Triste fim para Charlie Hebdo

O atentado do último dia 7 na redação do jornal satírico Charlie Hebdo deixou 12 vítimas e muitas questões para a comunidade francesa e europeia. Passeatas e mais passeatas pedem pela liberdade de expressão de imprensa, enquanto grupos conservadores apropriam-se do calor do momento para legitimarem políticas cada vez mais restritivas à comunidade islâmica, lembremos, uma minoria oprimida e hostilizada em território europeu.

O veículo de imprensa vítima do ataque era famoso pelas ilustrações satíricas contra as instituições e figuras conservadoras. Stéphane Charbonnier, também conhecido como Charb, dirigia a linha editorial do jornal desde 2009, quando alinhou as críticas não apenas aos conservadores, como também ao Islamismo, em uma postura um tanto duvidosa, dividindo opiniões.

Se de um lado havia a liberdade de expressão e crítica (eles bem faziam), de outro, agora servem como ferramenta para a xenofobia e a intolerância religiosa na sociedade francesa.

Vale lembrar que a partir do século XIX, o interesse pelo Oriente começou a tornar-se uma questão econômica, e a primeira região central do mundo islâmico a ser dominada pelo ocidente foi a Argélia pela França, em 1830, situação que perdurou por mais de cem anos.

Desde o século XIX até hoje, existe a ideologia de que o Oriente seja apenas um grande bloco, obscuro, inferior e atrasado em relação às políticas progressistas do ocidente. É evidente que haja a violação dos direitos humanos universais em muitas questões, mas também há a perpetuação de um discurso de dominador para dominado.
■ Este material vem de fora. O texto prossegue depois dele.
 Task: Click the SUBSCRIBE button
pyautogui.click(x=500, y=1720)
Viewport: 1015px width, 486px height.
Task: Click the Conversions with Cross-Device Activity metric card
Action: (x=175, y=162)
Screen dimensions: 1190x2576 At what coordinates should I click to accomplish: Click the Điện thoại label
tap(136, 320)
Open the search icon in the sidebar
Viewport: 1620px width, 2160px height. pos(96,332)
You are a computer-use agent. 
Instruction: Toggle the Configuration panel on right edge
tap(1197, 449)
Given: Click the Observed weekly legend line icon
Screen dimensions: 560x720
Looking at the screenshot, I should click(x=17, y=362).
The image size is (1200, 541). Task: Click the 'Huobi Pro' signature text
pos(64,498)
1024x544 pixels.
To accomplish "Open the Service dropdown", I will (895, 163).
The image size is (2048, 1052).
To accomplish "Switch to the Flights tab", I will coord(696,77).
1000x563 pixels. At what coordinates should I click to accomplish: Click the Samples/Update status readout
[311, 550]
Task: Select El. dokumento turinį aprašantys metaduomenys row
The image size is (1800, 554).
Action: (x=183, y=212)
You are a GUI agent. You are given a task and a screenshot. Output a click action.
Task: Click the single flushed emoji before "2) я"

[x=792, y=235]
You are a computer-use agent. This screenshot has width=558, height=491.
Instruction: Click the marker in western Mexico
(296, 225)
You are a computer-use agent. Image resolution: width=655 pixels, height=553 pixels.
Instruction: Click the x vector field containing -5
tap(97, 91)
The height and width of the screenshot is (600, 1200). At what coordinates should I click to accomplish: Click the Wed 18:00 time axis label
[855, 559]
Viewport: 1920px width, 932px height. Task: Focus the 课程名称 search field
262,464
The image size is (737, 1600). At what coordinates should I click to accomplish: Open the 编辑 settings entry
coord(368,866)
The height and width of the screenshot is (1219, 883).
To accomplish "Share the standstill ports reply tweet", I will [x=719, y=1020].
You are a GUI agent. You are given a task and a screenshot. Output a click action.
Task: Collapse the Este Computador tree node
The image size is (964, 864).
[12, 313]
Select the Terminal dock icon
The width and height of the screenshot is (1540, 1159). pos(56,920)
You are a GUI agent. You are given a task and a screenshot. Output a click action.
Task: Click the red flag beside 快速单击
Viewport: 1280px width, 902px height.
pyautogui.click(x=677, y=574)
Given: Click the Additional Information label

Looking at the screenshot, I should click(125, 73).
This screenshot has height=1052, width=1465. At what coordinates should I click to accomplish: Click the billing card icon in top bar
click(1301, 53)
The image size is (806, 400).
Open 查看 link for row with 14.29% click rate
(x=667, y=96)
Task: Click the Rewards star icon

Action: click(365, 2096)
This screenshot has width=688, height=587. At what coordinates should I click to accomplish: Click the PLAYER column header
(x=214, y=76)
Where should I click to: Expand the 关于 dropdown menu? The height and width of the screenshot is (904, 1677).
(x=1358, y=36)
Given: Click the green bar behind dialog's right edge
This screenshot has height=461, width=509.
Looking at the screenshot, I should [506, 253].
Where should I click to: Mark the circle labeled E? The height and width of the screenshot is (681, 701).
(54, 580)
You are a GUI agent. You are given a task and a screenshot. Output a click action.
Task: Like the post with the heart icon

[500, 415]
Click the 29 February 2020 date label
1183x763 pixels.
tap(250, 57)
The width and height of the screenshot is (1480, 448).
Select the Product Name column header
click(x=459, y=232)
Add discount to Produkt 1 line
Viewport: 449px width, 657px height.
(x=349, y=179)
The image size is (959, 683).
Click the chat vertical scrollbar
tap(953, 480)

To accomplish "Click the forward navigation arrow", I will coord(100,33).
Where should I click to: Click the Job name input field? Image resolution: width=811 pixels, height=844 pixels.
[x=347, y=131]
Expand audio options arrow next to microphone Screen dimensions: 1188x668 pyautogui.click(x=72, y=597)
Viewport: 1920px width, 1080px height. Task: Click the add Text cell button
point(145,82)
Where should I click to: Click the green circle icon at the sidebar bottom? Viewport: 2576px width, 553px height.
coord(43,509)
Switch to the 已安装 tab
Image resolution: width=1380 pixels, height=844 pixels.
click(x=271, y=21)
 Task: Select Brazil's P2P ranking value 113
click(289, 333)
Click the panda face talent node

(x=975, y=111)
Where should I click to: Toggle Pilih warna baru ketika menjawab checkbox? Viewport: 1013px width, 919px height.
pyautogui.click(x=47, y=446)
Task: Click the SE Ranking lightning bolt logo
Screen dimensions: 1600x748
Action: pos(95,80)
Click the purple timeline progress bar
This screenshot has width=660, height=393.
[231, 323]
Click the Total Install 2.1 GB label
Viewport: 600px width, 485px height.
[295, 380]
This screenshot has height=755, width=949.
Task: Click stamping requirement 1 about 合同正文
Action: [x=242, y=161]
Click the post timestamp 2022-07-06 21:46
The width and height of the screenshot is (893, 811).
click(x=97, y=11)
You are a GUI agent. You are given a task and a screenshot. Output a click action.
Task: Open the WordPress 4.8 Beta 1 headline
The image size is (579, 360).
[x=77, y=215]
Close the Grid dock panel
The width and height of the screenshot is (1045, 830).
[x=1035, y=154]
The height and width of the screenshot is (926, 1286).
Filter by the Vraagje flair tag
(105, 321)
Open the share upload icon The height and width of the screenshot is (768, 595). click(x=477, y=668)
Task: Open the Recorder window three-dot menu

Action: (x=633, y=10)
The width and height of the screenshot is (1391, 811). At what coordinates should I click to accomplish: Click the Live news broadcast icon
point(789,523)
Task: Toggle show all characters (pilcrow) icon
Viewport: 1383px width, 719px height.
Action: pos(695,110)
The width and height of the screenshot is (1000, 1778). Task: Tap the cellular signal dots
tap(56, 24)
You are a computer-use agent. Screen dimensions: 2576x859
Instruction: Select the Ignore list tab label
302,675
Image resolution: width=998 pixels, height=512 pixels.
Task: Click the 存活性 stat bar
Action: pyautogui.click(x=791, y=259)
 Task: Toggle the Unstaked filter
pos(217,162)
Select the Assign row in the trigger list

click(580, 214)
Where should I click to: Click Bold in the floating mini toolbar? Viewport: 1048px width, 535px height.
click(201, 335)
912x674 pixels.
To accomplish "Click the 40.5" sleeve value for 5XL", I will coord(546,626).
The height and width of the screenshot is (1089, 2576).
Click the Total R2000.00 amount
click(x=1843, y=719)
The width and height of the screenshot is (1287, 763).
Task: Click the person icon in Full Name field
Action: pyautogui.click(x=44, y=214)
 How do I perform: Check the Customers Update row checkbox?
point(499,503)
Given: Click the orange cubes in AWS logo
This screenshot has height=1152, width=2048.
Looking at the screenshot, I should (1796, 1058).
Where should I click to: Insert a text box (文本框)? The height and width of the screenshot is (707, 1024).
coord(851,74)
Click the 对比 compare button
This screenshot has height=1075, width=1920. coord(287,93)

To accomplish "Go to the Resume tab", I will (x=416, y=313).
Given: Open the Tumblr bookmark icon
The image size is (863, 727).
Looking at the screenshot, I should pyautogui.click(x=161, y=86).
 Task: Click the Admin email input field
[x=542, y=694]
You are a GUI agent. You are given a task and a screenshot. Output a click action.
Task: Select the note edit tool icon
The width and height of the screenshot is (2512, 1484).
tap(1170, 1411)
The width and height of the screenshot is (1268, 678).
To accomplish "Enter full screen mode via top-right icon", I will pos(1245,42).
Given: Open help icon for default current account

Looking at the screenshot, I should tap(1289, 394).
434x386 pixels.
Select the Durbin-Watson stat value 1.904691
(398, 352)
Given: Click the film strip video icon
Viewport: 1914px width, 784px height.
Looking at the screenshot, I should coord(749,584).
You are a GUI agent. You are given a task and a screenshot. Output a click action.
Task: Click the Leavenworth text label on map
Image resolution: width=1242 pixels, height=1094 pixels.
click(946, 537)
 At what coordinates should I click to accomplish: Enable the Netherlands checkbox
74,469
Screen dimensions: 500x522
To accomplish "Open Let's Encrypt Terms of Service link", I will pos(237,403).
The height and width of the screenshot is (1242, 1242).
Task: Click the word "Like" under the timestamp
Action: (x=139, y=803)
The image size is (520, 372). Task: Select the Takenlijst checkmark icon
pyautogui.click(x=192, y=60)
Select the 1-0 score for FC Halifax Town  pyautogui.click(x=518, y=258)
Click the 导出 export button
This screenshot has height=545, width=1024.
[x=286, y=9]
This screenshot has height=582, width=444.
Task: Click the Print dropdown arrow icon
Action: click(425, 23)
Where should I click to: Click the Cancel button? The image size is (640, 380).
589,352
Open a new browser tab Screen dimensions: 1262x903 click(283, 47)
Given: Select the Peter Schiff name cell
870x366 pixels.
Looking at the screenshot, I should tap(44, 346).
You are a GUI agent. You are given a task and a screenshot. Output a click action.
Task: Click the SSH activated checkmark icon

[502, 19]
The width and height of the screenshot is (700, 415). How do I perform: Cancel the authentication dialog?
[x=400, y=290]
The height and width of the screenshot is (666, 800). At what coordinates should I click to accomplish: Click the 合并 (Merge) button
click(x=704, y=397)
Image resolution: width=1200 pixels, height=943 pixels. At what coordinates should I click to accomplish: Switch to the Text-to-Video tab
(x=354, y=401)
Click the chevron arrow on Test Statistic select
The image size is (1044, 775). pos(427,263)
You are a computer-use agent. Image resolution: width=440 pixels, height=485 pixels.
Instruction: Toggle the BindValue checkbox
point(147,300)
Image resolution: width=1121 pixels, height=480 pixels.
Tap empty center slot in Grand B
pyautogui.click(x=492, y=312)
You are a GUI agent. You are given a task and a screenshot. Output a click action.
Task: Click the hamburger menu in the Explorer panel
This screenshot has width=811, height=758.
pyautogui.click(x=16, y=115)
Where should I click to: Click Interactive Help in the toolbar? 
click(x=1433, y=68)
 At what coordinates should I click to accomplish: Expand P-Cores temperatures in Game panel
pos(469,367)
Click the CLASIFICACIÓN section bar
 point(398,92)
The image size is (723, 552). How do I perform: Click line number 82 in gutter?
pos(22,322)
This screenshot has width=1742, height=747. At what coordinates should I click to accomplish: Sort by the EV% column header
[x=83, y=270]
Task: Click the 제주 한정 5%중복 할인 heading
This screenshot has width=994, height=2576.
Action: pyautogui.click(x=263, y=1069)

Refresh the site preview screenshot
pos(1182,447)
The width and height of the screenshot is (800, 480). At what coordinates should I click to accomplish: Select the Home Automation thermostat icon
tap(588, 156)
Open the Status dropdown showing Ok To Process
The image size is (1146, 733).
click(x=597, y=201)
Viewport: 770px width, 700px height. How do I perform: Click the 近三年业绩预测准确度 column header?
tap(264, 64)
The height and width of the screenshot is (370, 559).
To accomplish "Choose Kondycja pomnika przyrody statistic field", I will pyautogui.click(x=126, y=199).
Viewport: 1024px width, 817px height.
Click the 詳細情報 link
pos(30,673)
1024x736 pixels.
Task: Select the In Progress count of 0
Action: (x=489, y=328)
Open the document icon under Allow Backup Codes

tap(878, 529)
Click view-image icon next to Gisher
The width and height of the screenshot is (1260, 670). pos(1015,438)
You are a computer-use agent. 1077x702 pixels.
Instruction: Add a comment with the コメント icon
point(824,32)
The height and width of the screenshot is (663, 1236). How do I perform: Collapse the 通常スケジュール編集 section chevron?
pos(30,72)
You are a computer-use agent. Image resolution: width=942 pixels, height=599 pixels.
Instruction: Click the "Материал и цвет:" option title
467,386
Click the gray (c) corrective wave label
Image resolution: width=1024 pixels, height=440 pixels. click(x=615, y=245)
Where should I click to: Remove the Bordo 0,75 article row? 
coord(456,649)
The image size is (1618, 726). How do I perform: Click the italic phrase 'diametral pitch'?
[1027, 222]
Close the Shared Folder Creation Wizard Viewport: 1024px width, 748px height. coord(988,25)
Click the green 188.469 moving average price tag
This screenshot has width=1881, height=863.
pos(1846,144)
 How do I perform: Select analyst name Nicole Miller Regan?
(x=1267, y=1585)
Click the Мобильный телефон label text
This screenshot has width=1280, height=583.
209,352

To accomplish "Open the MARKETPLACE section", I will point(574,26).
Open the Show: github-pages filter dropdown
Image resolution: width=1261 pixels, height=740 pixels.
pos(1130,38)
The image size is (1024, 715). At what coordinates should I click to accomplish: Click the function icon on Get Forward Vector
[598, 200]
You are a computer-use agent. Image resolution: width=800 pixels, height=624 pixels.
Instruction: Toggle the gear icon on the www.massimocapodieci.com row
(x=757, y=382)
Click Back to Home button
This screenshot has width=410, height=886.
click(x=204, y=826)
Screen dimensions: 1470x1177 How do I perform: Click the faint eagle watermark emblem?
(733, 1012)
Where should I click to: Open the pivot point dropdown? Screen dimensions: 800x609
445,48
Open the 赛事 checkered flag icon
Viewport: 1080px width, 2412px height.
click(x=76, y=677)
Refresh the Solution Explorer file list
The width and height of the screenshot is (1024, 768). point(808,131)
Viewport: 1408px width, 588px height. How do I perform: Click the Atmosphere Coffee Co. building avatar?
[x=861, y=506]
O jornal Charlie Hebdo caracterizava-se por uma postura anticlerial. Afirmavam serem contra o islamismo tanto quanto qualquer outra religião. Porém a questão Ocidente e Oriente é ampla, delicada, e resvalar a piada em ideologia é o grande risco de quem se propõe a fazer humor político. De tiragem ácida a bode expiatório, que triste fim o de Charlie Hebdo.